Jared Kushner (Getty Images)

(The Hill) — Jared Kushner, former President Donald Trump’s son-in-law and a top White House adviser in his administration, claims in a new book that Trump’s chief of staff John Kelly once shoved his wife, Ivanka Trump, after a tense Oval Office meeting.

According to an excerpt of “Breaking History: A White House Memoir” obtained by The Washington Post, Kushner writes that Kelly had a “Jekyll-and-Hyde” disposition and “only once did Kelly let his mask fully slip.”
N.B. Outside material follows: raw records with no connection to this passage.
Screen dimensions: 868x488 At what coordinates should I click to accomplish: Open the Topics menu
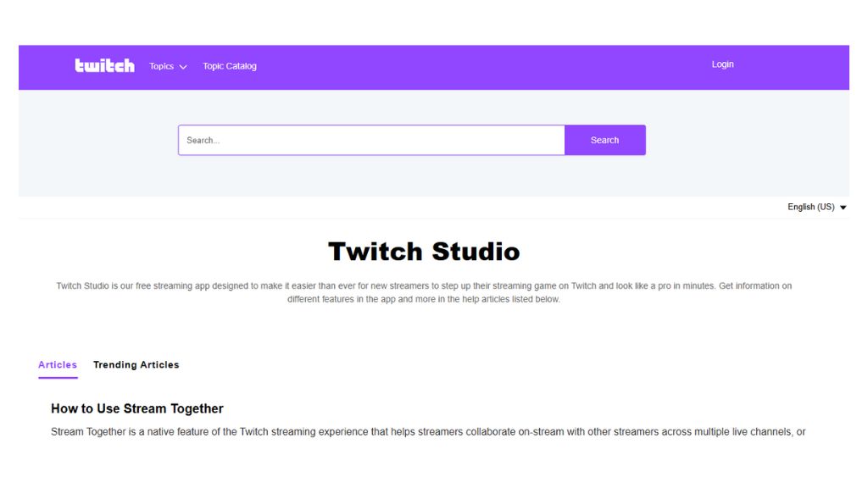pyautogui.click(x=161, y=66)
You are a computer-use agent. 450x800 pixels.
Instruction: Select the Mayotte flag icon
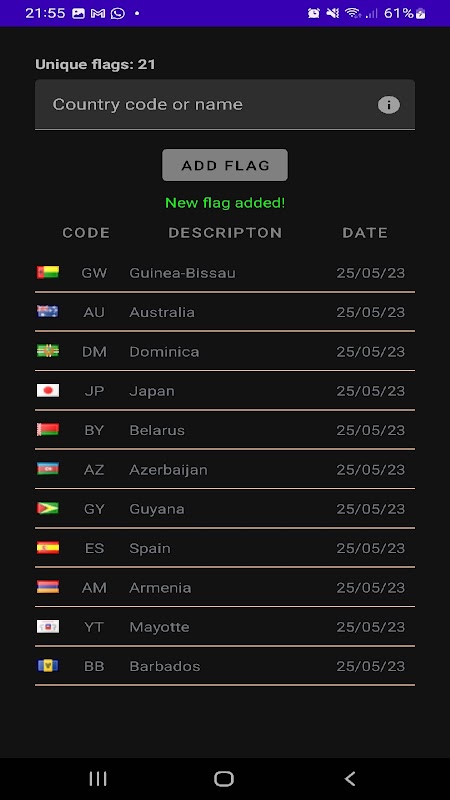[48, 626]
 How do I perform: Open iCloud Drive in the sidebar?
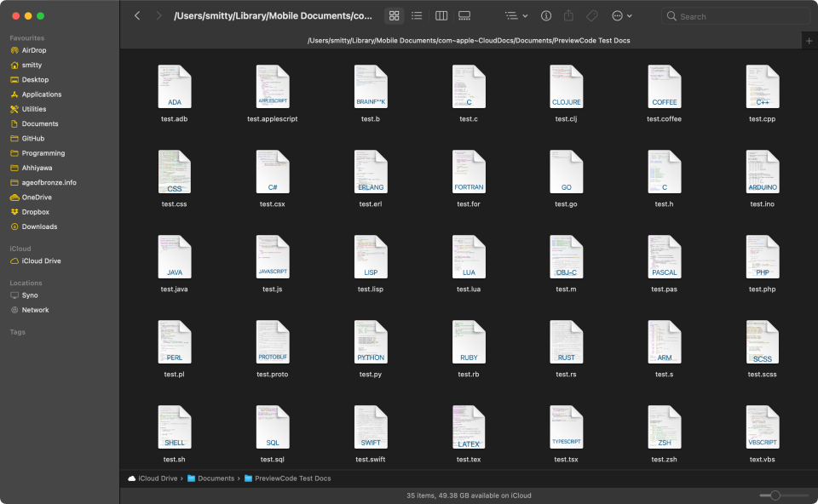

“One day he had just marched out of a contentious meeting in the Oval Office,” Kushner writes, according to the Post. “Ivanka was walking down the main hallway in the West Wing when she passed him. Unaware of his heated state of mind, she said, ‘Hello chief.’ Kelly shoved her out of the way and stormed by. She wasn’t hurt, and didn’t make a big deal about the altercation, but in his rage Kelly had shown his true character.”
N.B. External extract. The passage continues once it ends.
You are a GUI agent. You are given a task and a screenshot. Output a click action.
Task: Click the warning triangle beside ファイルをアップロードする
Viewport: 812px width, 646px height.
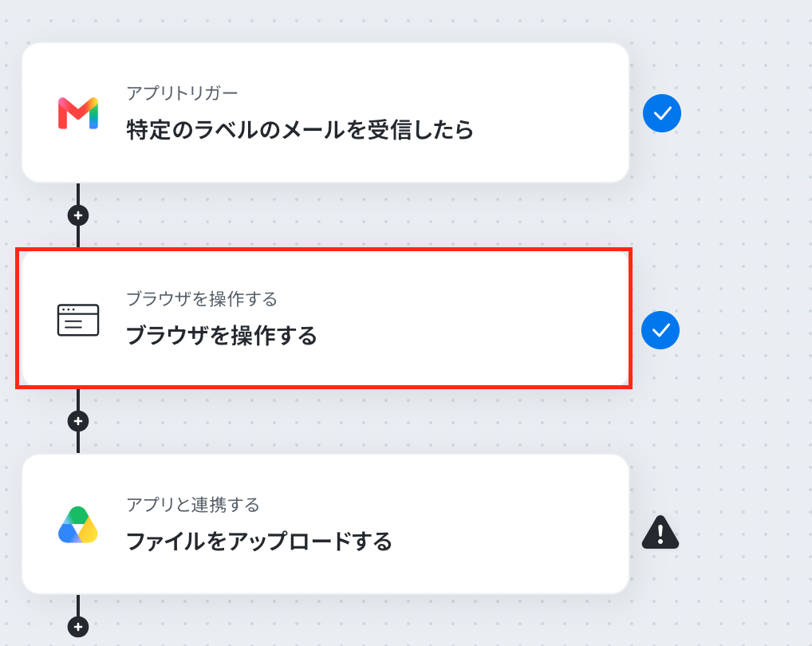[660, 532]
Kushner added that Kelly later stopped by Ivanka Trump’s office to offer “a meek apology, which she accepted.”

Kelly, however, denied the account, writing in an email to the newspaper that he does not recall the episode and that he would never do something like what Kushner described.

“It is inconceivable that I would EVER shove a woman. Inconceivable. Never happen,” Kelly said. “Would never intentionally do something like that. Also, don’t remember ever apologizing to her for something I didn’t do. I’d remember that.”

Kushner, Ivanka Trump and Kelly have clashed in the past.

The former chief of staff reportedly got frustrated with the couple, questioning what they did during the day and blaming the pair for the president making last-minute changes on policy.

Journalist Vicky Ward claimed last year in her book “Kushner Inc.” that President Trump directed Kelly to “get rid of” Ivanka Trump and Kushner, allegedly telling Kelly that they “didn’t know how to play the game.”

Trump White House officials also said at the time that the former president’s family believed that Kelly allowed Kushner to be exposed to political attacks.

“‘Javanka’ and Kelly are locked in a death match. Two enter. Only one survives,” an unidentified source said at the time.

Kushner also reportedly wrote in his new memoir that Fox News owner Rupert Murdoch told him that there was nothing he could do about the network’s decision to call Arizona for President Joe Biden in the 2020 election.